Share

Pengembangan Bakat

“Jadi, apakah ada yang tahu apa batasan dalam menggunakan Bakat?”

Saat ini, Venus dan seluruh murid kelas satu sedang berbaris di tengah-tengah sebuah lapangan tertutup. Dinding-dinding hitam yang mengelilingi tanah lapang itu tampak berdiri angkuh, seakan ingin menghalangi siapapun yang ingin masuk ke lapangan itu tanpa izin. Mereka berada di sana dalam rangka praktik pelajaran Pengembangan Bakat, tepat setelah jam istirahat selesai.

Pak Zub, krona pelatih berwajah tegas yang barusan bicara, memandang wajah-wajah di depannya dengan tajam. Venus menoleh pada Virzash dan menatapnya.

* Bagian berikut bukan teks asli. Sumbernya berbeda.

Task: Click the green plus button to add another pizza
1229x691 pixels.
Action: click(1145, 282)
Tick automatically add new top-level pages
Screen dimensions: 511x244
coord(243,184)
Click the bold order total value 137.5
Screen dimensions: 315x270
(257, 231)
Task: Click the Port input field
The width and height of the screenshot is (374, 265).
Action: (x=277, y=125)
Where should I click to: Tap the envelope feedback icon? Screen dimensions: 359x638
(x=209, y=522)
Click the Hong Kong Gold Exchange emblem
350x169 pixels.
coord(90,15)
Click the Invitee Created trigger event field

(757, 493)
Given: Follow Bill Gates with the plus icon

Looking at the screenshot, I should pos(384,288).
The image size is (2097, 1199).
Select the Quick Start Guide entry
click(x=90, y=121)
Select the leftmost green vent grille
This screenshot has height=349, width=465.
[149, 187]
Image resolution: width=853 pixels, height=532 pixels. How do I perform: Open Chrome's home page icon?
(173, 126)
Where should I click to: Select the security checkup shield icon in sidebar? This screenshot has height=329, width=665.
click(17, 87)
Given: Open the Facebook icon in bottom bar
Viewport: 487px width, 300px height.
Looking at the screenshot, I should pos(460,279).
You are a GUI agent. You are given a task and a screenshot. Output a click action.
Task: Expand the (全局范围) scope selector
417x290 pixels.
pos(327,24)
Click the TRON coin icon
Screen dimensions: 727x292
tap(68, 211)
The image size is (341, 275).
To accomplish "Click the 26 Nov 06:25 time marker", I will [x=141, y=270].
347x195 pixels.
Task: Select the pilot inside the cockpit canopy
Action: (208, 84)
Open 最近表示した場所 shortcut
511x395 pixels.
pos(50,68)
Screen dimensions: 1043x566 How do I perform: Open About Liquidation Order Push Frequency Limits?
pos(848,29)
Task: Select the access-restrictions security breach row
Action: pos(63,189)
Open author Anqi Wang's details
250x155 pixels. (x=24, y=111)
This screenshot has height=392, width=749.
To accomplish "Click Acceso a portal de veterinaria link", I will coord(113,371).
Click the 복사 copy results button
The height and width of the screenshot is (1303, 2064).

“Apa?” bisik Virzash, merasa terganggu.

“Kau tahu jawabannya?” selidik Venus.

“Kau tidak pernah membuka tabletmu?”

Venus memutar bola mata.

“Kau berkata seakan kau sudah tahu,” gumam Venus sebal. “Kenapa tidak menjawab pertanyaan dari Pak Zub, kalau begitu?”

Wajah Virzash memerah.

“Aku pernah membaca buku materinya di tablet, tapi aku lupa,” jawabnya pelan.

Venus mendengus. Yang benar saja!

Seorang cewek berkacamata mengangkat tangan.

“Lama waktu saat seseorang menggunakan Bakat tidak boleh lebih dari dua jam,” cewek itu berujar. “Atau setidaknya, hingga tubuh mulai merasa tidak mampu lagi mengeluarkan kekuatan. Gejalanya adalah pusing, lemas, sesak napas, dan mata berkunang-kunang. Jika tetap dipaksakan, maka akan menyebabkan kematian.”

Pak Zub bertepuk tangan tiga kali dan bertanya, “Siapa namamu?”

“Lira Blezana.”

“Apakah pemaparan dari jawaban Lira tadi kurang jelas?” Kali ini Pak Zub bertanya pada semua murid, yang serempak menjawab tidak, kecuali Venus.

“Apakah gejalanya berlaku sama terhadap seorang volt yang berlebihan dalam mengerahkan Bakat?”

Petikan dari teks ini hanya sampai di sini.